8. The dynamic optimization method for underground engineering construction schemes according to claim 7, characterized in that, In step S5, the transition path is generated as follows: If the current work method differs from the optimal solution, the transition path includes work stoppage, reinforcement, and work method switching procedures. If the current support parameters differ from those of the optimal solution, the transition path includes sequentially executed transition steps, process parameters, and expected duration. The construction instructions include instruction type, triggering reason, current status, adjusted plan, transition process, process parameters and risk control elements.
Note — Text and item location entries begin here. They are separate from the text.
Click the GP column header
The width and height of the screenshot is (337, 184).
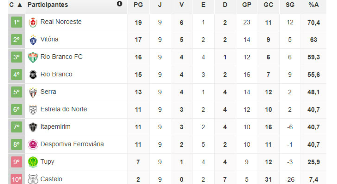pyautogui.click(x=247, y=5)
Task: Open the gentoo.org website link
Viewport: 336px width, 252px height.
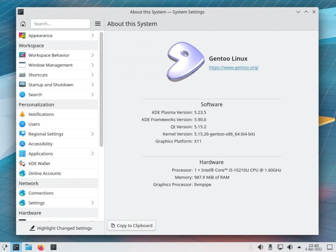Action: tap(234, 67)
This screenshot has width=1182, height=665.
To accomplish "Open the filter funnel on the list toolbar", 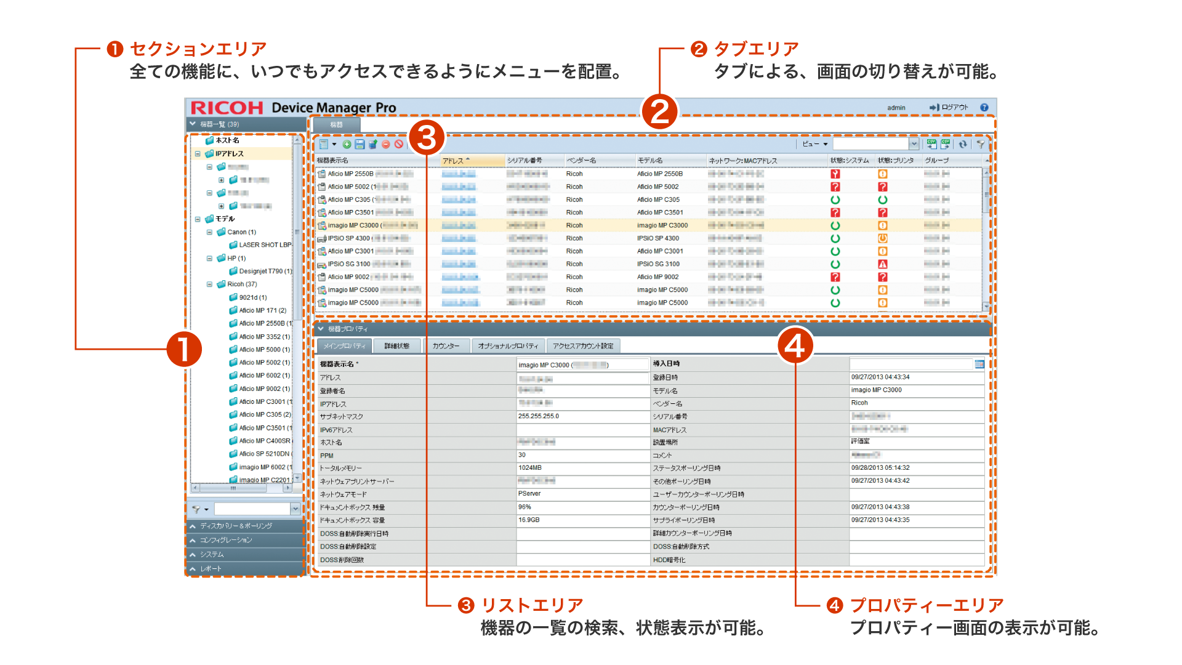I will [981, 145].
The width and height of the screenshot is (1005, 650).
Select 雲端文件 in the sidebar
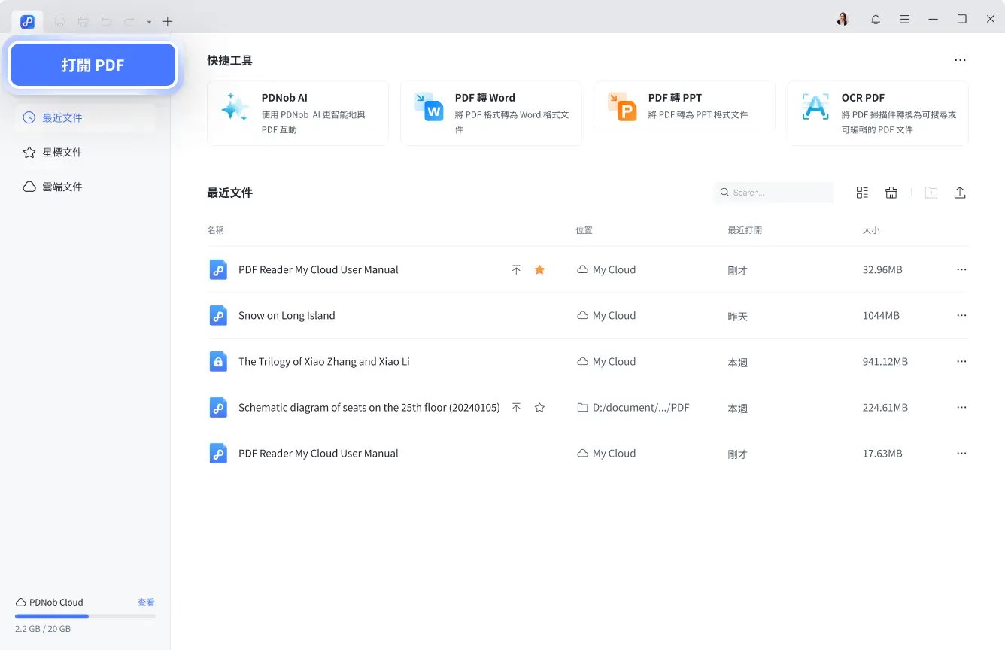62,187
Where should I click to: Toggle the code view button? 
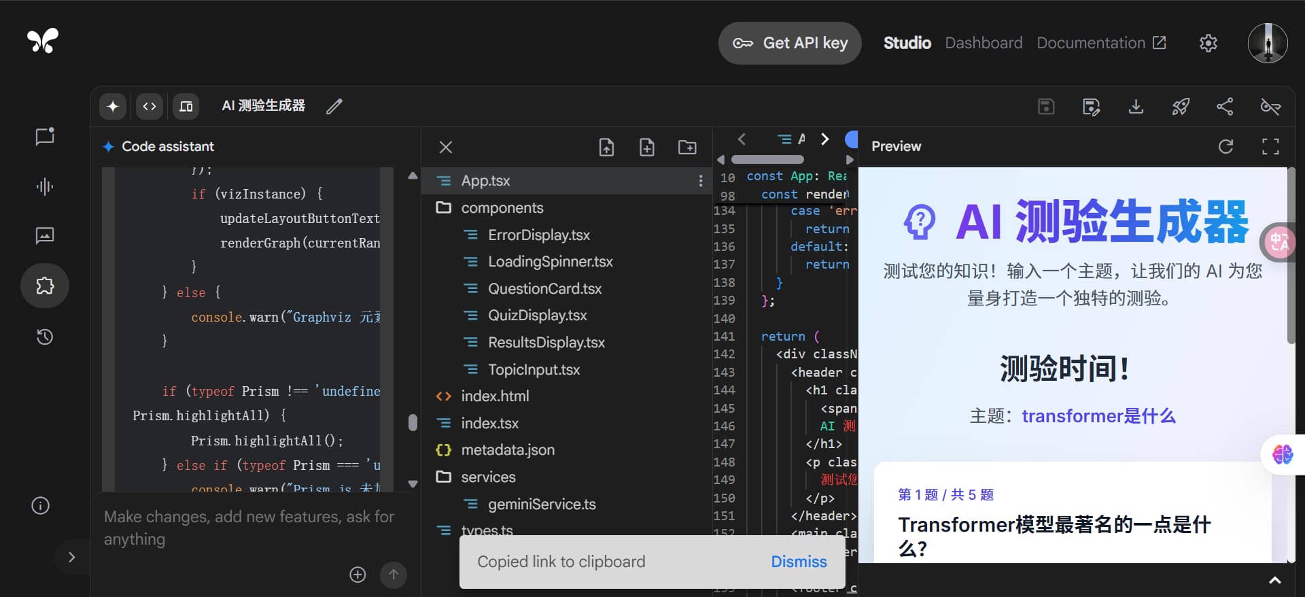(150, 106)
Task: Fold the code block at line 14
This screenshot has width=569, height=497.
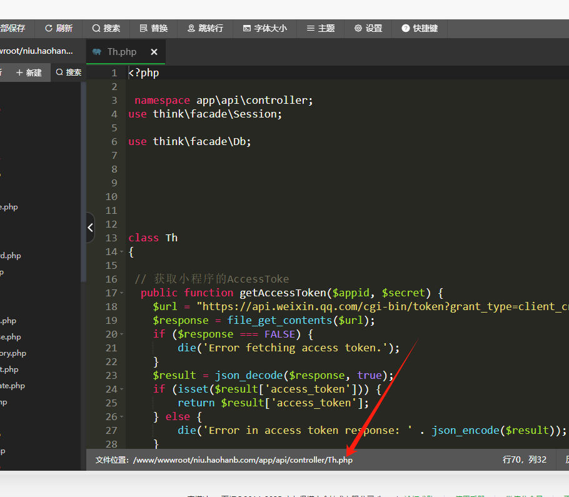Action: pos(121,252)

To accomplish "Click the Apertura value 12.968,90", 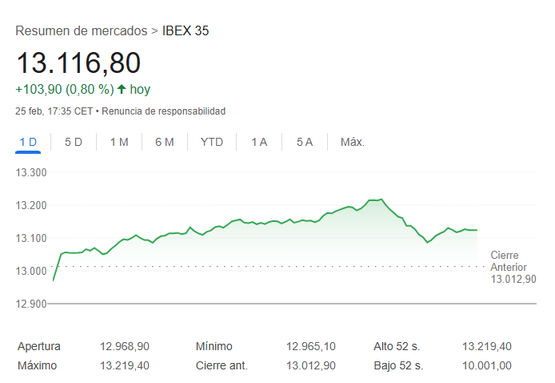I will click(125, 346).
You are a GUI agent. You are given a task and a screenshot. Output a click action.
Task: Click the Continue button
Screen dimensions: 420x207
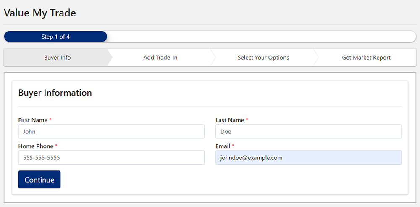[39, 180]
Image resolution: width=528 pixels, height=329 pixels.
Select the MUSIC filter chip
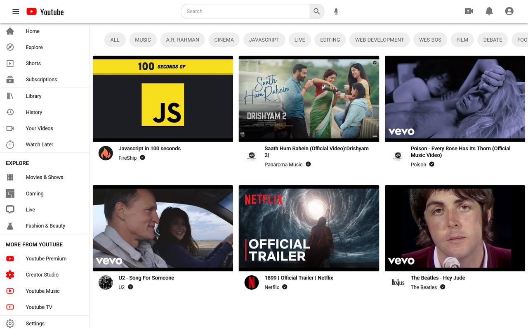click(x=143, y=40)
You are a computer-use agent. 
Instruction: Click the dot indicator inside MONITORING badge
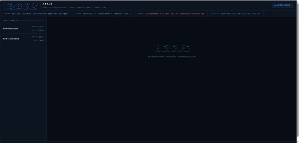(275, 6)
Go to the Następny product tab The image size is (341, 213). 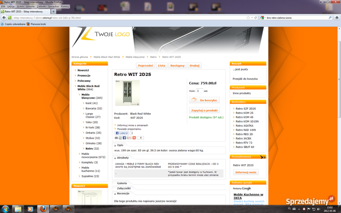177,65
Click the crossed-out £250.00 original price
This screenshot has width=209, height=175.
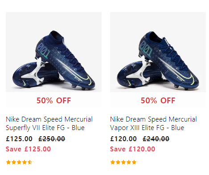pyautogui.click(x=52, y=139)
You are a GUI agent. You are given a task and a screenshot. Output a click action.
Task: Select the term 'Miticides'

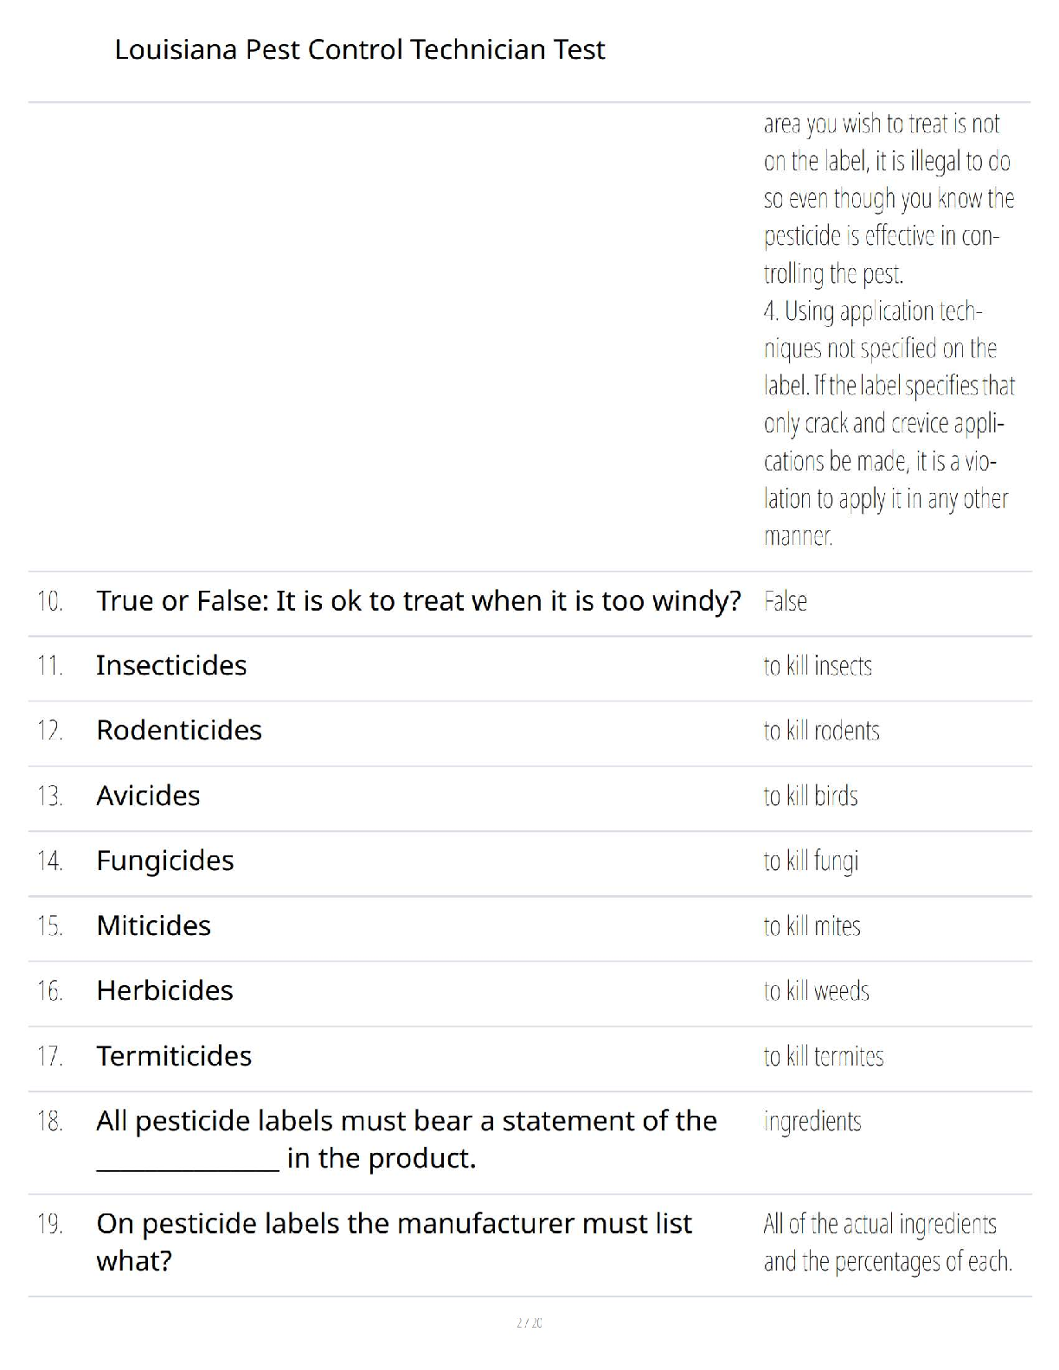pyautogui.click(x=154, y=925)
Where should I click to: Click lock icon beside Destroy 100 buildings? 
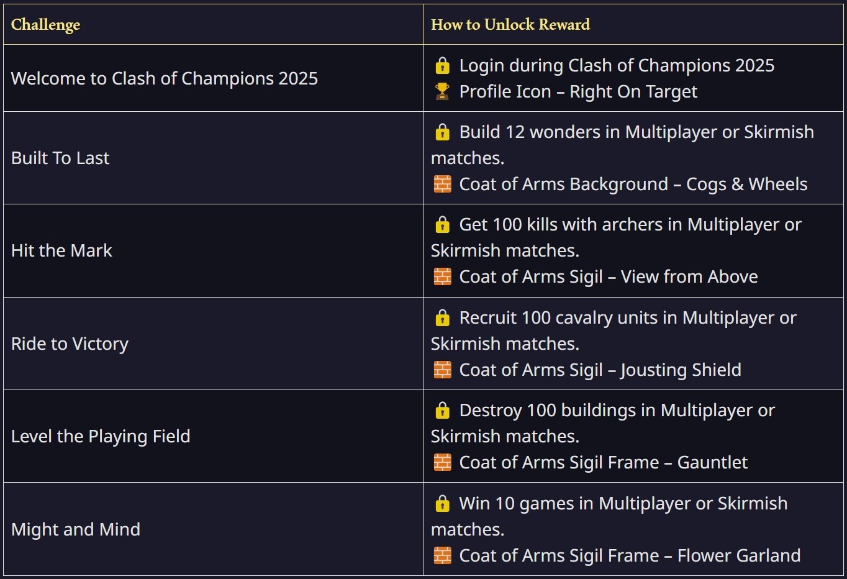[442, 411]
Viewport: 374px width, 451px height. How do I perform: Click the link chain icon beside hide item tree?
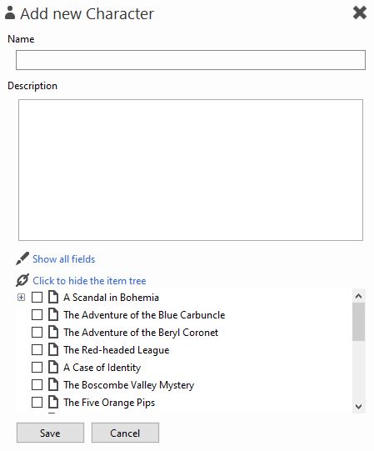click(x=22, y=280)
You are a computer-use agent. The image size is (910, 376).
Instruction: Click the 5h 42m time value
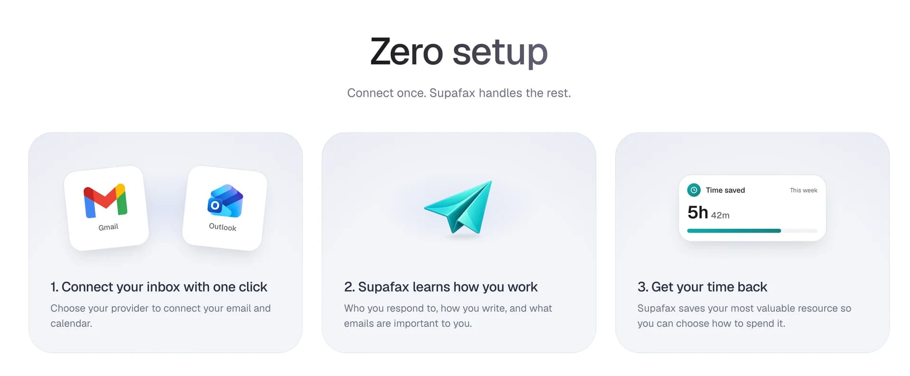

9. A dynamic optimization system for underground engineering construction schemes, characterized in that, include: The model layer includes a digital twin model management module, a Bayesian inversion calculation module, and a finite element calculation engine; The digital twin model management module is used to store, update, and retrieve geometric information, spatial distribution of geological parameters, support structure parameters, and monitoring data; the Bayesian inversion calculation module is used to construct a Bayesian inversion model, solve for the posterior distribution of geological parameters, and output the optimal estimate; the finite element calculation engine is used to provide finite element prediction values ​​for Bayesian inversion and to provide surrounding rock stability simulation results for scheme optimization. The framework layer includes a data acquisition and preprocessing module, a trigger judgment module, a scheme optimization engine, and an instruction generation module; the data acquisition and preprocessing module is used to acquire real-time monitoring data and perform preprocessing. The trigger judgment module is used to calculate the deviation vector of geological parameters and the comprehensive trigger index to complete the scheme adjustment trigger judgment; The scheme optimization engine is used to dynamically re-optimize schemes based on the improved TOPSIS method and output the optimal scheme; the instruction generation module is used to generate transition paths and convert them into structured construction instructions; The application layer includes a data acquisition module, a dynamic optimization module, and a construction implementation module. The data acquisition module is used to acquire basic data and transmit it to the model layer. The dynamic optimization module is used to call the functions of the framework layer and the model layer to realize dynamic optimization of the entire process of the solution. The construction implementation module is used to issue construction instructions to the site management system and collect construction site data to feed back to the model layer.

10. A computer-readable storage medium having a computer program stored thereon, characterized in that, When the computer program is executed by a processor, it implements the steps of the method of claim 1.